I’m a bit of an oddity in that I’m a big fan of many authors of classic literature but not necessarily their works! I’ve been on pilgrimages to Haworth (the Brontes), Chawton (Jane Austen), Dove Cottage (Wordsworth) and “Bleak House”, Broadstairs (Dickens), but have read relatively little by any of those writers.
And speaking of Dickens, I’ve just come across The World of Charles Dickens, which is a sort of small format coffee table book about the places he lived and worked. I wanted to share the following little passage. His big breakthrough came with Pickwick Papers, and the Pickwick Club was based in Rochester, a place he knew intimately. Then, I read today, almost as if to complete the circle it was where he was living and actually writing about the day before he died:
A brilliant morning shines on the old city.
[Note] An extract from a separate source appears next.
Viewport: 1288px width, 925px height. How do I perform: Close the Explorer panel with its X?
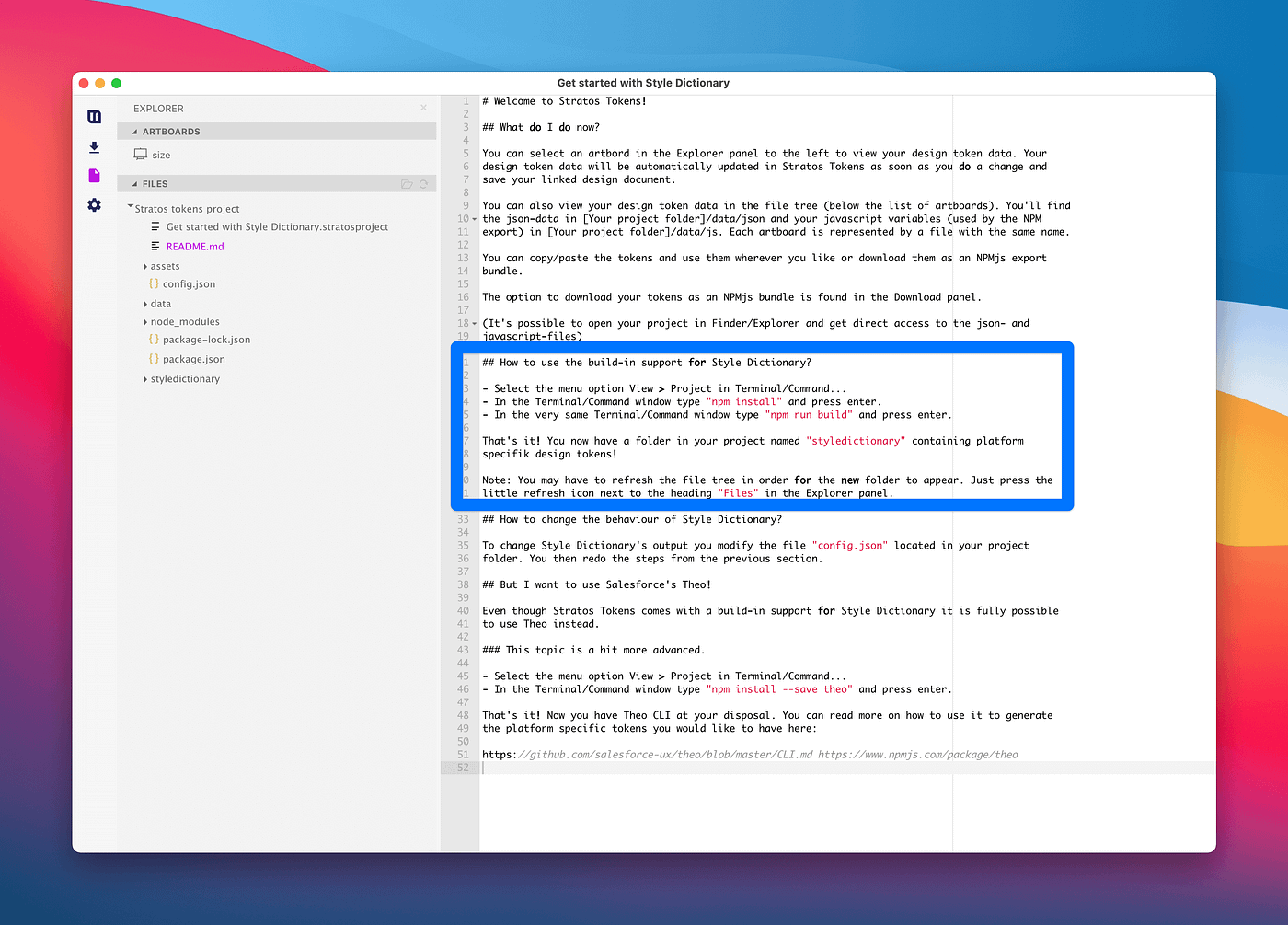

Its antiquities are surpassingly beautiful, with a lusty ivy gleaming in the sun, and the rich trees waving in the balmy air. Changes – of glorious light from moving boughs, songs of birds, scents from gardens, woods and fields – or, rather, from the one great garden of the whole cultivated island in its yielding time – penetrate into the Cathedral, subdue its earthy odour, and preach the Resurrection and the Life. The cold stone tombs of centuries ago grow warm, and flecks of brightness dart into the sternest marble corners of the building, fluttering there like wings.